Eye For Film >> Movies >> Junkhearts (2011) Film Review
Junkhearts
Reviewed by: Anton Bitel
Middle-aged Frank (Eddie Marsan) is a broken man, and utterly alone. Still traumatised from his experiences serving in Northern Ireland, and long estranged from his wife and daughter, he leads a dazed existence in his elevated council flat in London's East End, stumbling out only to replenish his supply of cigarettes and whiskey miniatures. Lynette (Candese Reid) is similarly alone – a mouthy 17-year-old Nottingham runaway sleeping rough on the streets below.
Though their first contact is awkward and aggressive, these two lost souls are soon drawn into each other's orbit, and as Lynette moves into Frank's flat, the father-daughter bond that forms between them enables both to start rebuilding their lives. With Lynette, however, comes her boyfriend Danny (Tom Sturridge), an opportunistic and exploitative dealer looking for a new crack den and, as a native of Belfast, embodying all of Frank's worst nightmares – and before things can get better they are clearly going to get a lot, lot worse.
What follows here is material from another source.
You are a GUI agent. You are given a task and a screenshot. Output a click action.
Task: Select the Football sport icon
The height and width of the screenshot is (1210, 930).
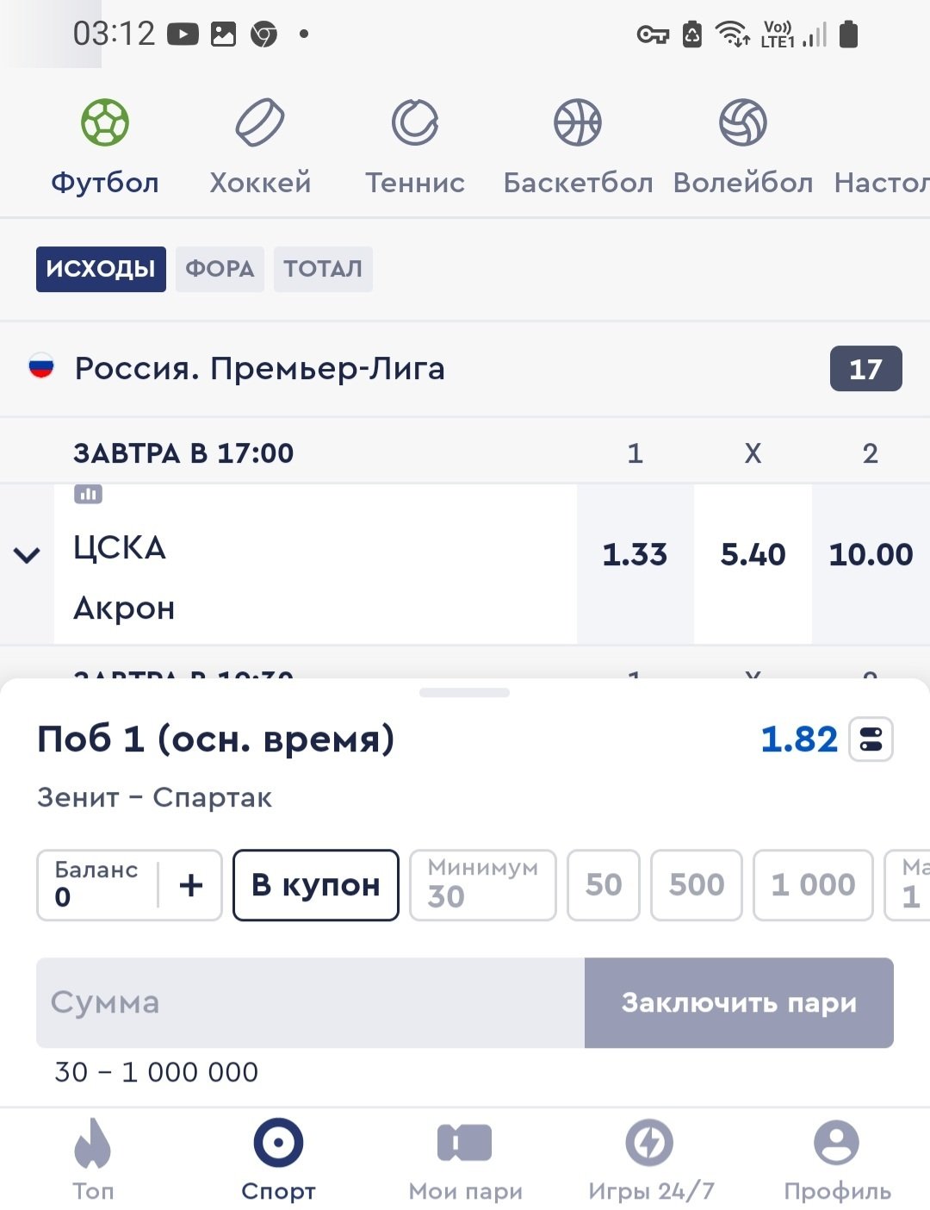[105, 123]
Meanwhile, as upper-middle-class business woman Christina (Romola Garai) struggles to balance the accounts of single motherhood, adultery and drug use, a piece of unexpected bad news brings home her own sense of isolation.
Indeed, while the different characters' storylines in Junkhearts will all eventually converge in a not entirely unpredictable manner, loneliness is the thematic glue that binds them together, transcending class to drive everyone to the kind of self-destructive displacement afforded by addiction. Tinge Krishnan, whose 2001 short Shadowscan won a BAFTA, suffered Post Traumatic Stress Disorder after working as a volunteer doctor in the aftermath of the 2004 tsunami, and brings that experience to her feature debut, depicting Frank's day-to-day life in a woozy blur of half-focused hand-held close-ups and hallucinatory sound design.
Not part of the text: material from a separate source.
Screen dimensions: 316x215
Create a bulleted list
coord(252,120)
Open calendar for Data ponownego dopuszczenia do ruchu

It is a striking audiovisual style which rescues this production from many of the more hackneyed tropes of British social realism and urban grit – and Simon Frank's screenplay earns its contrived (but too open to be truly contrived) ending by getting us there through the unapologetically bleak terrain of betrayal and breakdown. Frank, in particular, is put through the emotional wringer in this film, with Marsan expertly incarnating each and every scar of his character's delicate psyche, in a sort of flipside to his role in Tyrannosaur - although the lesser known Reid also holds her own.
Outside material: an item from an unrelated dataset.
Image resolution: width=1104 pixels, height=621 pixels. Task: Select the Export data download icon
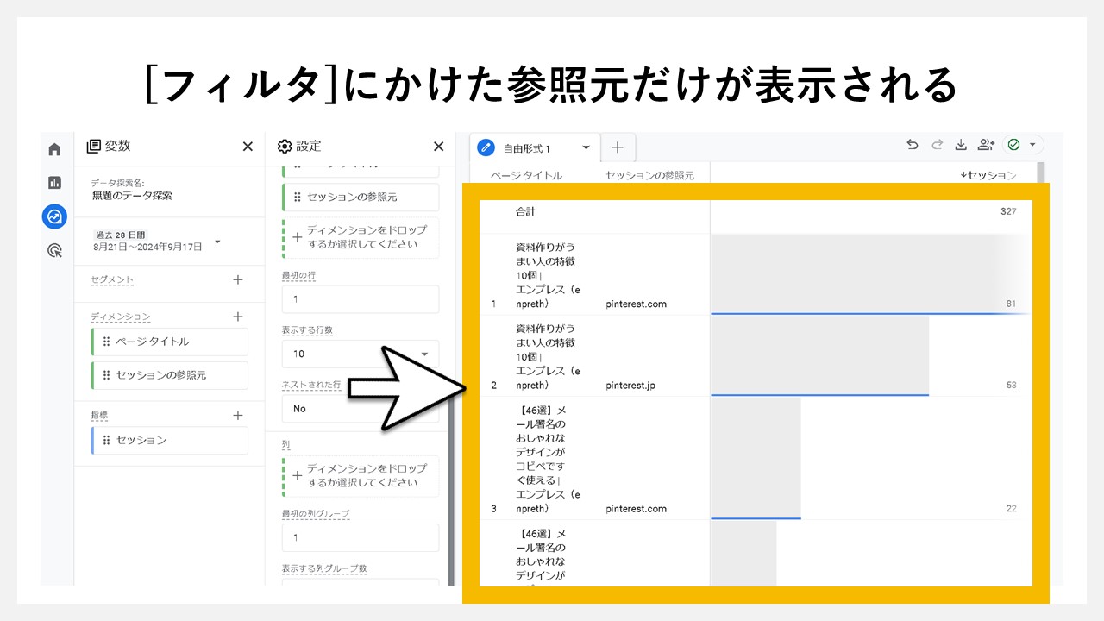click(x=961, y=146)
Perhaps most extraordinarily of all, while Frank may, like the title character of Luc Besson's Léon (1994), be a killer who trains a much younger female ward in the art of fighting, neither of them actually comes to blows, thus giving the lie to the old cliché that a loaded gun seen in a movie must eventually go off. On the contrary, here cycles of violence and other dependencies have to be left behind, and debts are paid with old money rather than given new currency.